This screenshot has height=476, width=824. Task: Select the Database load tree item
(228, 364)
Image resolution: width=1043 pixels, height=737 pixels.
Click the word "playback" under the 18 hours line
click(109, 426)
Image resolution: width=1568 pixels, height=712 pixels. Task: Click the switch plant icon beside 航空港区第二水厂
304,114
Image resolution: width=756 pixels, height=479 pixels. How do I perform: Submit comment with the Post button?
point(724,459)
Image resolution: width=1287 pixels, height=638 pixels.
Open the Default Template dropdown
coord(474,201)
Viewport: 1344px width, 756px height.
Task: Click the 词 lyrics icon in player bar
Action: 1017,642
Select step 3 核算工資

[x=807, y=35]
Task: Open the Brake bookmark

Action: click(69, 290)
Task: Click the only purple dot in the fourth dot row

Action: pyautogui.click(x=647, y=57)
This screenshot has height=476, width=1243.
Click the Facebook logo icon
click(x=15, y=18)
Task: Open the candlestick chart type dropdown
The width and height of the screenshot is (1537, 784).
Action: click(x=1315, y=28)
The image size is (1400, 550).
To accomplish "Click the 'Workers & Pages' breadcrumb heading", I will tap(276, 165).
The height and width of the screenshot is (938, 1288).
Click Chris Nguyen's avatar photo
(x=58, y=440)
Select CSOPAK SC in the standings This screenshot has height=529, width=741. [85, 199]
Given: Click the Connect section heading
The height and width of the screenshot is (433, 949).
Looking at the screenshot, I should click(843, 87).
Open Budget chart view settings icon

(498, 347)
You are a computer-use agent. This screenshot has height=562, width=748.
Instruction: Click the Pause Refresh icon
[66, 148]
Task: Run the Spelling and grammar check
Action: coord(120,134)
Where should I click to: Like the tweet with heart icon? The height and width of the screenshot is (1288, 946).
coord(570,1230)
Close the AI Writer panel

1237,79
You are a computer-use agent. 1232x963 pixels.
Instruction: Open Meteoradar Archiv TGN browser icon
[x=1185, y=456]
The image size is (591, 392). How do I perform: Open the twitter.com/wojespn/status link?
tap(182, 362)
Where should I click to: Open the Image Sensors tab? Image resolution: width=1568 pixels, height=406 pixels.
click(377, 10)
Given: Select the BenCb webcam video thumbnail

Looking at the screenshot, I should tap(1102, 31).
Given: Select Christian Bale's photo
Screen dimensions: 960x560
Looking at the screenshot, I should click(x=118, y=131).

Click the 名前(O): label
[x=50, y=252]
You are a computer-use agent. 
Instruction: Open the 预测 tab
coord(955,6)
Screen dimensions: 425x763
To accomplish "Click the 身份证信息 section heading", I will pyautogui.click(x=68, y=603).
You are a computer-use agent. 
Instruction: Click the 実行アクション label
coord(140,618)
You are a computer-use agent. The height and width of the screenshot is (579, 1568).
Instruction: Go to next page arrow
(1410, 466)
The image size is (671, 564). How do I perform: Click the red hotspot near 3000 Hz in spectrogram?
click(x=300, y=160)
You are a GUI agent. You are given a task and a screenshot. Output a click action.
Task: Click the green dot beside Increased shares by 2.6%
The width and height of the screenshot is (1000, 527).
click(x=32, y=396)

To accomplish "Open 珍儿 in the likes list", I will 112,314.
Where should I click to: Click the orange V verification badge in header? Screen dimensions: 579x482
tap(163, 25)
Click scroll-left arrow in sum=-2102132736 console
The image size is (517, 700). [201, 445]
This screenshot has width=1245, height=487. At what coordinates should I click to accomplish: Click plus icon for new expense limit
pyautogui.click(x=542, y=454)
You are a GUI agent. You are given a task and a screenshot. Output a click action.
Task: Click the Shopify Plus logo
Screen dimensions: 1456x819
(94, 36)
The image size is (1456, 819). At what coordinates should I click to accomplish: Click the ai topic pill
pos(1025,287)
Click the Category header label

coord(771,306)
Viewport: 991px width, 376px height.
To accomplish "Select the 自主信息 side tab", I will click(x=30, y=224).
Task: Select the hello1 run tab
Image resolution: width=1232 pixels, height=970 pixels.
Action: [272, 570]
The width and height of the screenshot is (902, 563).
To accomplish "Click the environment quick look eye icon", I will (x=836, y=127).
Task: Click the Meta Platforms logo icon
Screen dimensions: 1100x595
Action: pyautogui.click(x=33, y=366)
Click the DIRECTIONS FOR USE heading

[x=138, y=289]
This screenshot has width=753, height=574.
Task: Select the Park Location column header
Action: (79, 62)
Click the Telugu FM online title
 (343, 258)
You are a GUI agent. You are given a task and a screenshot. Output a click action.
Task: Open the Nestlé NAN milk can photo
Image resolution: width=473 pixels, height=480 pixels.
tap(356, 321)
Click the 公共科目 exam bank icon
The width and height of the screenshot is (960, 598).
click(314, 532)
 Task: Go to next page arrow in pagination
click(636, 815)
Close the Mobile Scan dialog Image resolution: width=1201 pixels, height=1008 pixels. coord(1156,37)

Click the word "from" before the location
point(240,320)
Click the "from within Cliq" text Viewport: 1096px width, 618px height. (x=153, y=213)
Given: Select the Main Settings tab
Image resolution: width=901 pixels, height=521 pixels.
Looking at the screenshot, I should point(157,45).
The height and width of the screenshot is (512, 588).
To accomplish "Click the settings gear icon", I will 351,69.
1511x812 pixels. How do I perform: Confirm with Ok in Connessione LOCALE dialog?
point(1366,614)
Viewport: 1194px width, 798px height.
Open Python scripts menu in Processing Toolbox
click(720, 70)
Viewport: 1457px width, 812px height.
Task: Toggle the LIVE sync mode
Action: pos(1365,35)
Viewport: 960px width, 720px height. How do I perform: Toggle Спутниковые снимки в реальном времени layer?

+ + +

*Requirement*
Could you rewrite the lines of the material between the line holding "Close the Mobile" and the line holding "Action: pos(1365,35)", inclusive, as a JSON list of strings with one string per line and blank lines omitted?

*Solution for this exercise*
[
  "Close the Mobile Scan dialog Image resolution: width=1201 pixels, height=1008 pixels. coord(1156,37)",
  "Click the word \"from\" before the location",
  "point(240,320)",
  "Click the \"from within Cliq\" text Viewport: 1096px width, 618px height. (x=153, y=213)",
  "Given: Select the Main Settings tab",
  "Image resolution: width=901 pixels, height=521 pixels.",
  "Looking at the screenshot, I should point(157,45).",
  "The height and width of the screenshot is (512, 588).",
  "To accomplish \"Click the settings gear icon\", I will 351,69.",
  "1511x812 pixels. How do I perform: Confirm with Ok in Connessione LOCALE dialog?",
  "point(1366,614)",
  "Viewport: 1194px width, 798px height.",
  "Open Python scripts menu in Processing Toolbox",
  "click(720, 70)",
  "Viewport: 1457px width, 812px height.",
  "Task: Toggle the LIVE sync mode",
  "Action: pos(1365,35)"
]